A aposta com Rolo Duarte

Pedro Vassalo

 

Há anos que Pedro Rolo Duarte é um jornalista conhecido. E justamente, porque Rolo Duarte tem sido responsável por projectos interessantes e inovadores no jornalismo. Daí a minha surpresa com a ligeireza do seu último editorial / opinião que escreveu no DN. Porque entre os argumentos (não o único) utilizados por Rolo Duarte para suportar a sua decisão de votar SIM, no referendo ao aborto, houve um que enfatizou e, sem querer afirmar que é falso, é pelo menos discordante com a verdade. Escreve Rolo Duarte que pouco ou nada mudou desde o último referendo e que os defensores do NÃO, após a vitória, meteram a viola no saco e foram à sua vida calma e supostamente serena. A expressão é minha.

Ora a este propósito conto uma história com um antigo colaborador do DN, Óscar Mascarenhas. Numa tarde de conversa com o Óscar, um votante SIM, argumentava ele que os apoiantes do NÃO, uma vez ganha a votação, iriam à sua vida e que tudo, afinal, voltaria à estaca zero. Numa palavra as mães desamparadas, as famílias desagregadas e sem apoios, os casos dramáticos e as situações limites para os quais a sociedade não tem resposta continuariam, sem que os apoiantes do NÃO, aconchegados nas suas casas e nas suas vidinhas, mexessem uma palha.

No fundo, uma ideia que Rolo Duarte agora, de alguma forma, subscreve.

A partir desta conversa com o Óscar saiu uma aposta…interessante. Apostámos, que independentemente do resultado do referendo, o DN fizesse uma reportagem, um ano após o referendo, sobre os movimentos que estavam a debater o assunto. A aposta consistia em perceber em que medida os movimentos, tanto do SIM, como do NÃO, naquele ano, e esquecido que foi o calor do debate, teriam feito, de facto, alguma coisa para ajudar quem precisa.
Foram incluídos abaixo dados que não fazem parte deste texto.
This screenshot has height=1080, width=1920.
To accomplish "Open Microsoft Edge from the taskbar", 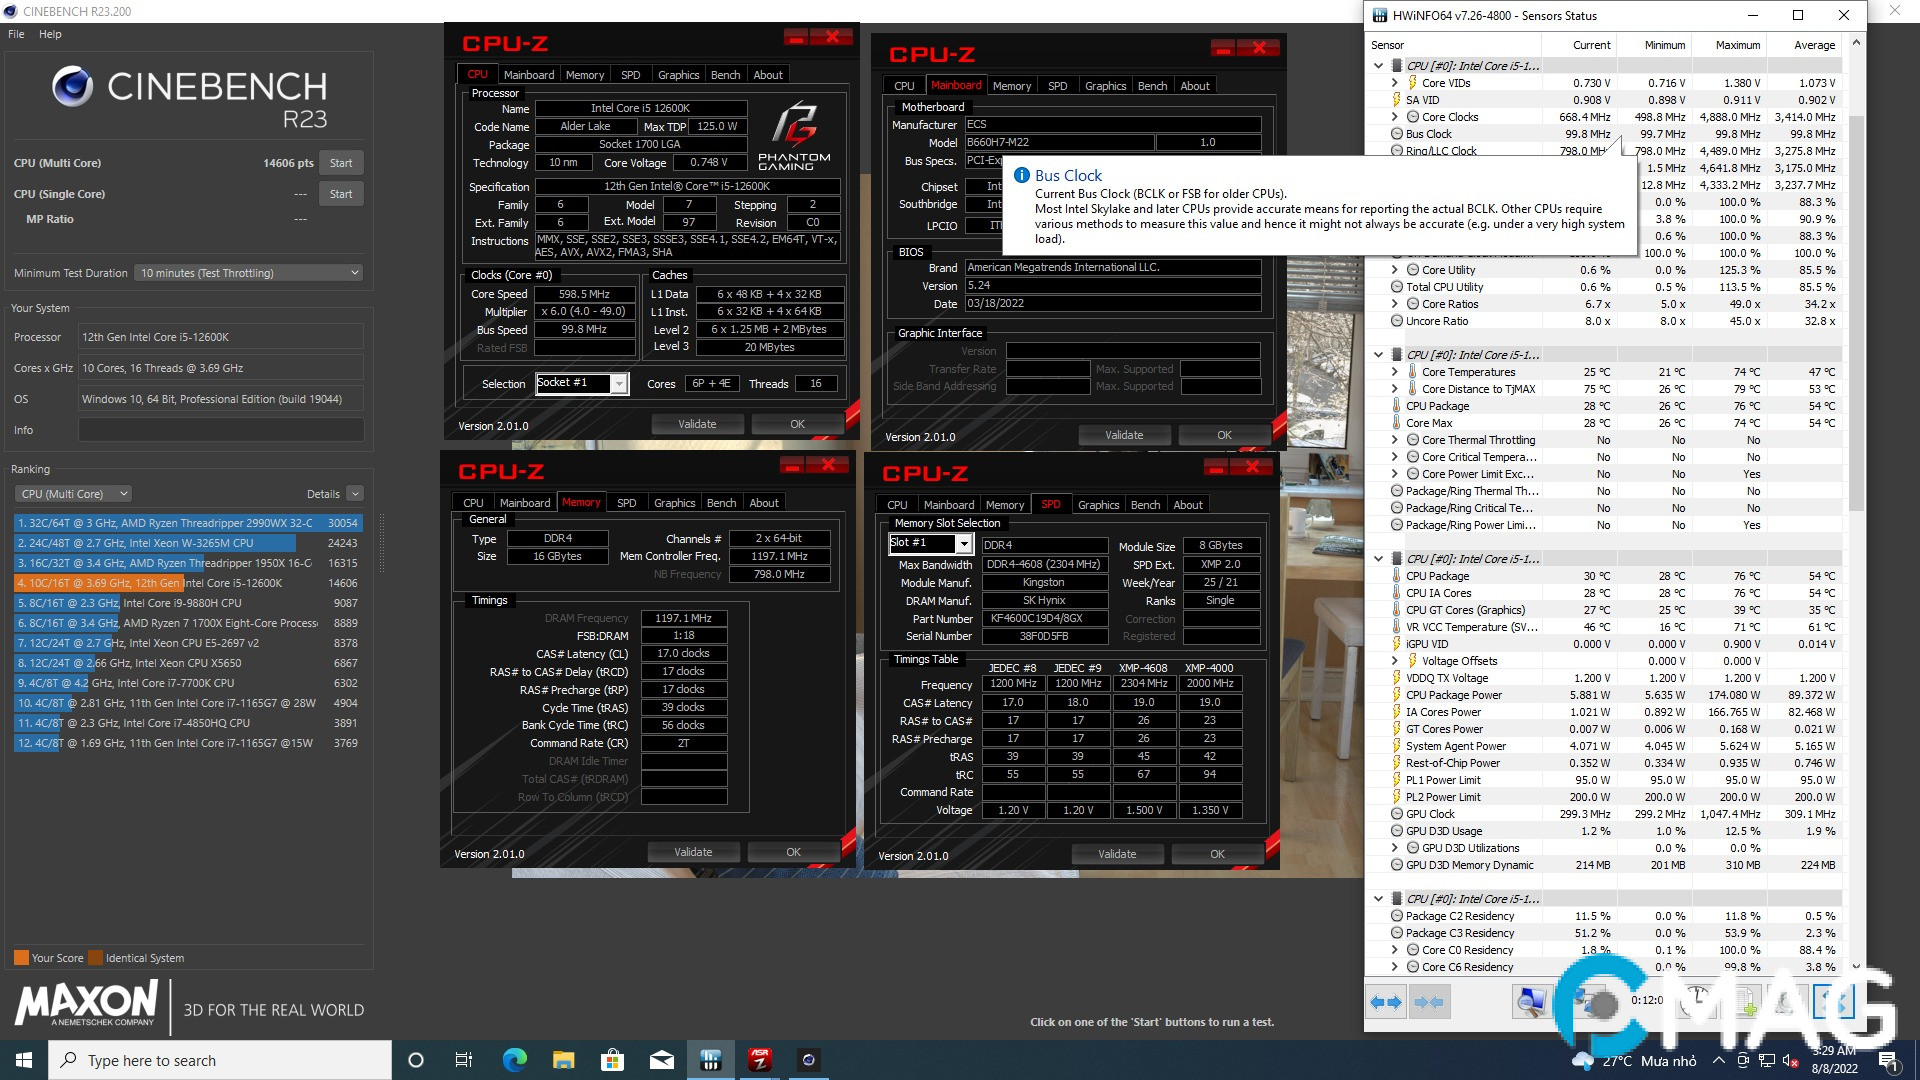I will [x=515, y=1060].
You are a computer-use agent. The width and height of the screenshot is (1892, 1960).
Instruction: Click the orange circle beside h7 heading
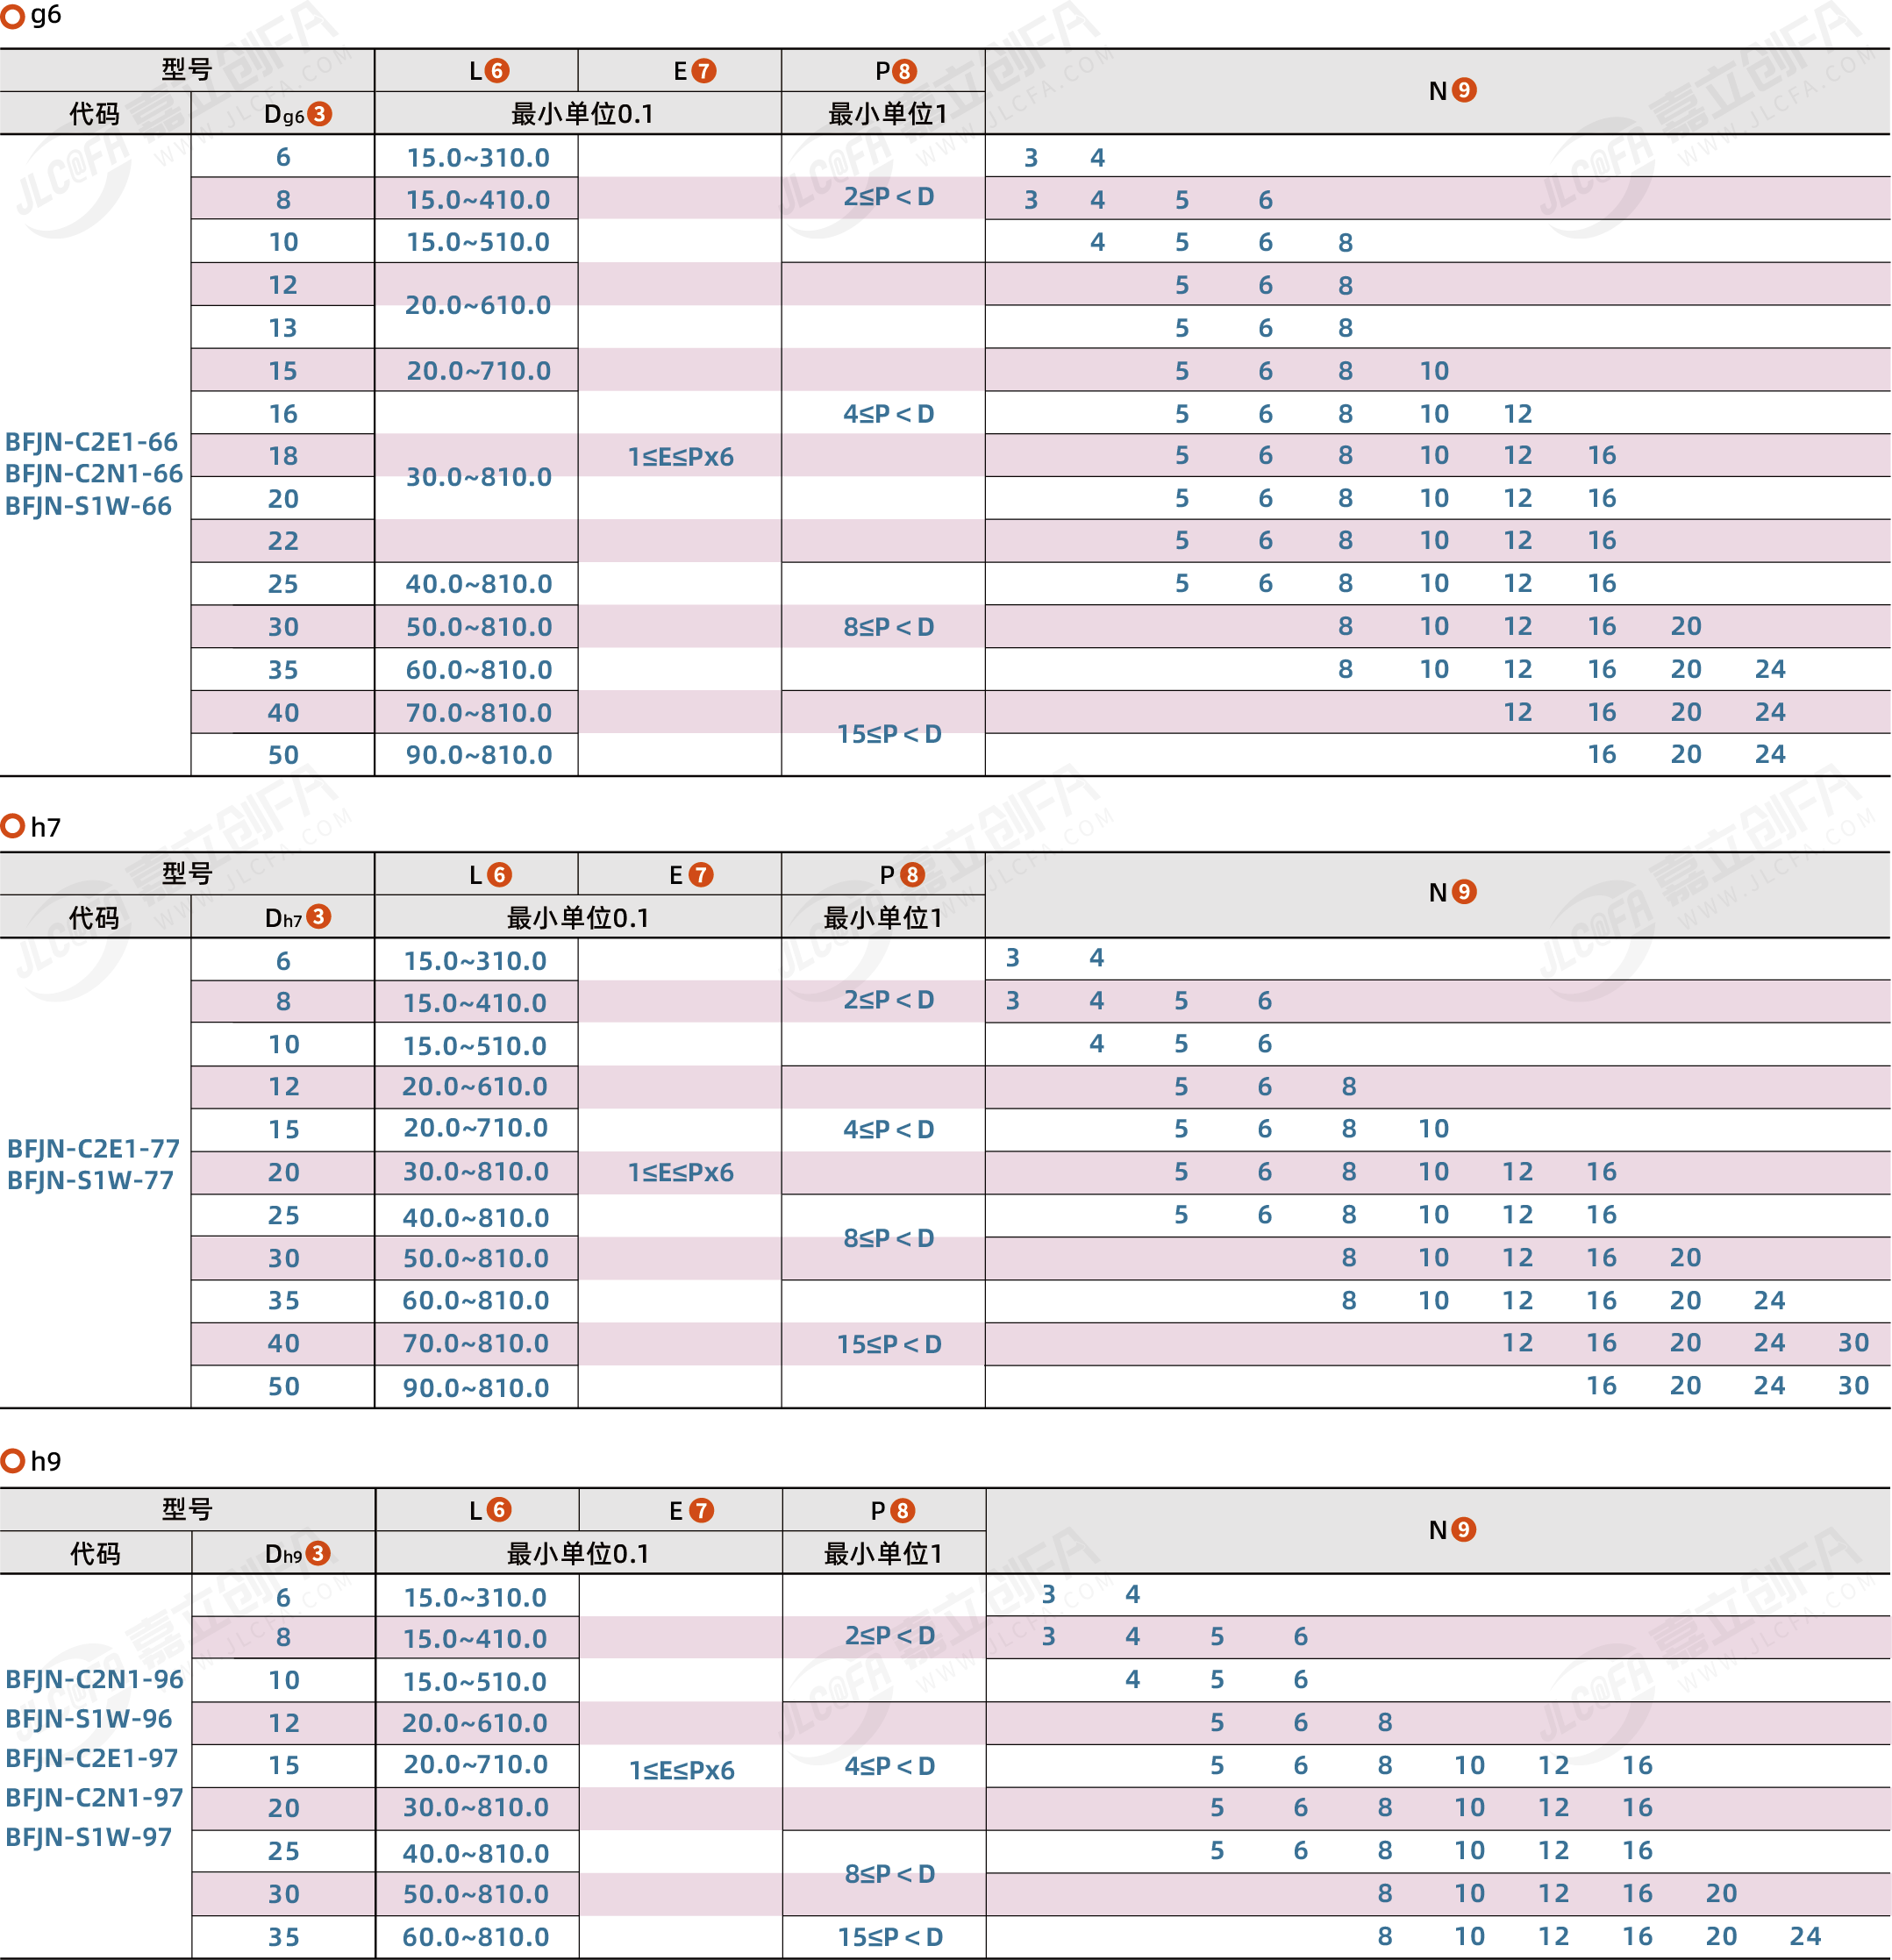tap(13, 827)
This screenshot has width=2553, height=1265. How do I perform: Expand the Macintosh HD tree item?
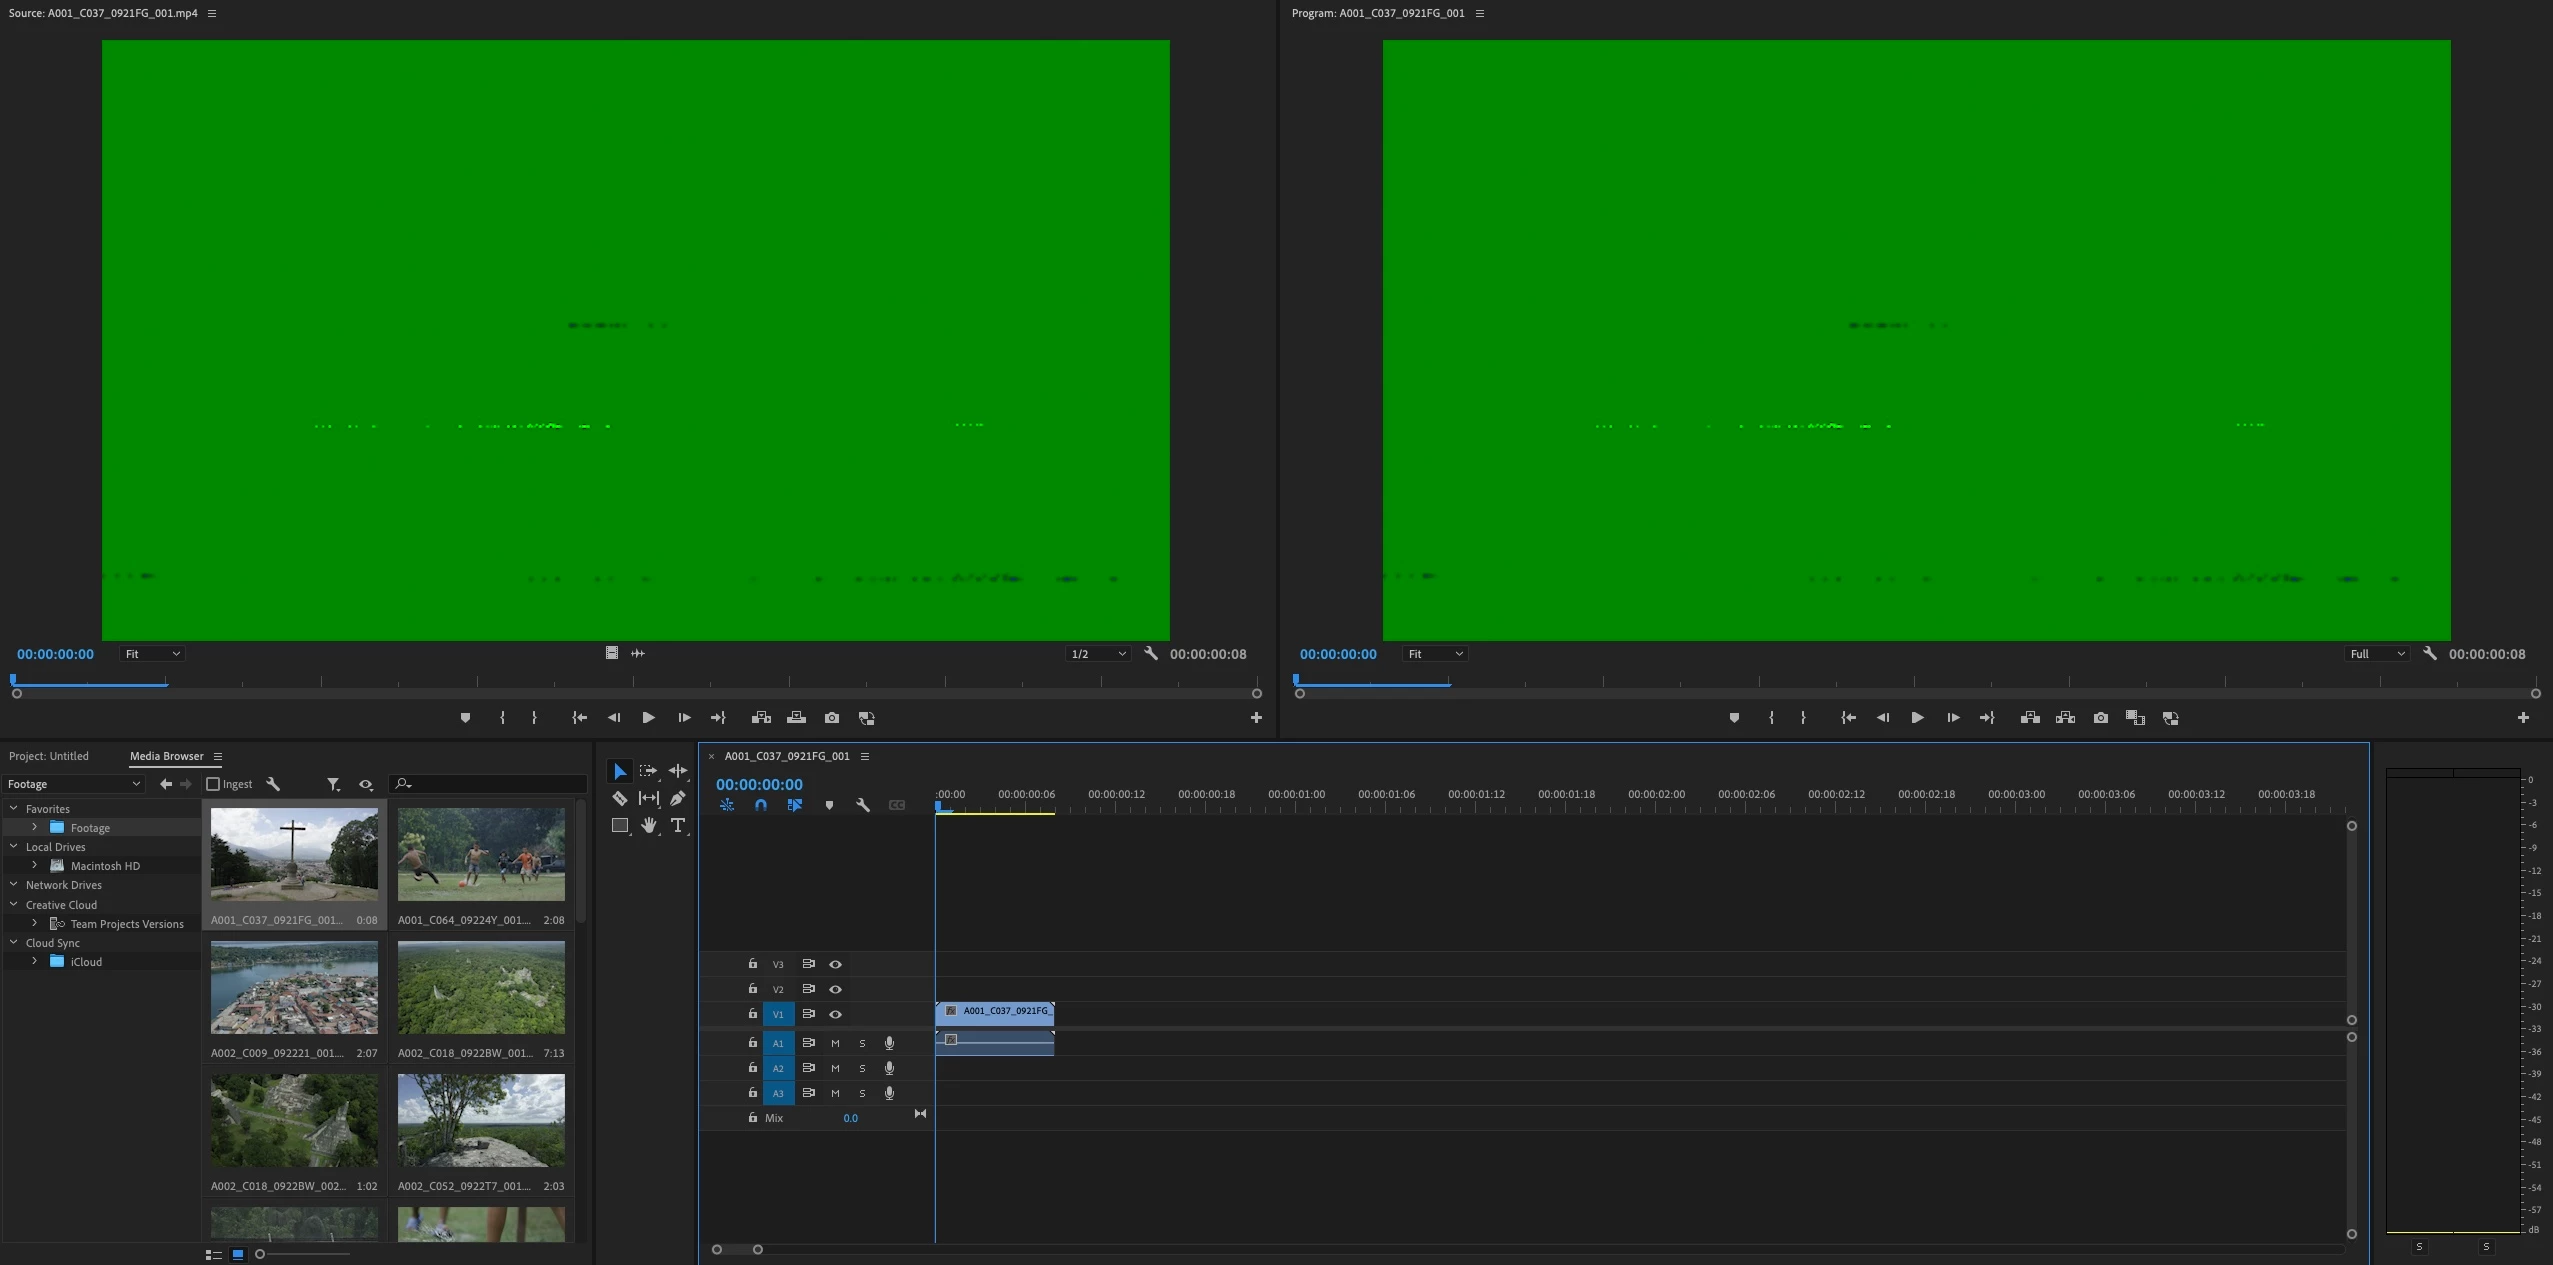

Eu ganharia se os movimentos do NÃO, na generalidade, não tivessem desaparecido do mapa, como previsto, mas construído qualquer coisa de sólido e de apoio, efectivo, às mães e famílias necessitadas. Caso contrário, perderia.

Passados 12 meses sobre o referendo, relembrei ao Óscar a nossa aposta. O Óscar cumpriu e escreveu uma peça no DN. O Pedro Rolo Duarte poderá consulta-la nos arquivos. Mas posso adiantar, desde já, que o Óscar perdeu. Nos últimos anos foram aos milhares as mães e famílias que os movimentos do NÃO, efectivamente, apoiaram. Há centenas de crianças, hoje vivas, graças a estes movimentos, suportados quase exclusivamente por voluntários, quase os mesmos que são acusados de tudo e um par de botas.

Mas faço com o Rolo Duarte uma outra aposta: que venha visitar estas instituições, converse com as mães, brinque com aquelas crianças e que faça então o seu juízo e publique o que encontrou. E aí verá que muita coisa mudou. Talvez pouco. Talvez seja insuficiente. Talvez. Mas quando falar com uma qualquer daquelas crianças verá, que para ela, para aquela criança em concreto, muita coisa mudou. Está viva, brinca, ri e chora, tem amigos e, afinal, poderá ser tão feliz como o Pedro Rolo Duarte é.